Betriebstypen für Handelsgeschäfte

Die heute üblichen Betriebstypen für Handelsgeschäfte jenseits der traditionellen Fachgeschäfte sind Discounter, Outlet, Fachmarkt, Multilabel Stores, Brandshops und Internet.

Jede dieser Betriebsformen lässt sich anhand der Parameter „Preis“ und „Qualität / Service“ definieren und positionieren. Jeder dieser Betriebstypen erfordert dann konsequenterweise bestimmte Standortqualitäten und notwendige Verkaufsflächen. Nur so kann der jeweilige Betriebstyp auch tatsächlich „funktionieren“. Ergänzt wird, dass ein Einkaufszentrum keinen Betriebstyp darstellt! Es handelt sich dabei vielmehr um eine Standort- oder besser gesagt Kundenfrequenz-Qualität, die wiederum für einige der hier angeführten Betriebstypen bestens geeignet ist.

Discounter

Der preisaggressivste Betriebstyp im Handel ist der Discounter, eingedeutscht auch Diskonter genannt. Hier werden Produkte zu günstigsten Preisen angeboten. Die Produkt- oder Servicequalität wird stark reduziert oder überhaupt eliminiert. Discounter bieten meist nur stark eingegrenzte Sortimente an („wenig Auswahl“), und große Verpackungseinheiten („viele Stücke“) demonstrieren die „Preiswürdigkeit“. Billige Eigenmarken ersetzen anerkannte teurere Markenprodukte.
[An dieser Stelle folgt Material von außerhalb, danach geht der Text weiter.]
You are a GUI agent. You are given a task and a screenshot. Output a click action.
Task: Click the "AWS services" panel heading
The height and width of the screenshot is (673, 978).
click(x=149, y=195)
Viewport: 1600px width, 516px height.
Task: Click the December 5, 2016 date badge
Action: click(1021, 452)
Wöchentlich wechselnde Zusatz-Sortimente („Computer im Lebensmittelmarkt“) locken Kunden in die Läden und werten das einfache Warenangebot auf. Das Angebot wird meist in spartanisch ausgestatteten Selbstbedienungsläden angeboten („Paletten-Verkauf“), Verkaufspersonal für Kundenberatung steht nicht oder nur stark eingeschränkt zur Verfügung. Stadtrandlagen oder Haupteinfahrtsstraßen der Städte mit großen Parkplätzen sind die häufigsten Standorte dieses Betriebstyps. Als neueste Entwicklung bieten erste Vertreter dieses Betriebstyps auch eigene Diskont-Tankstellen an.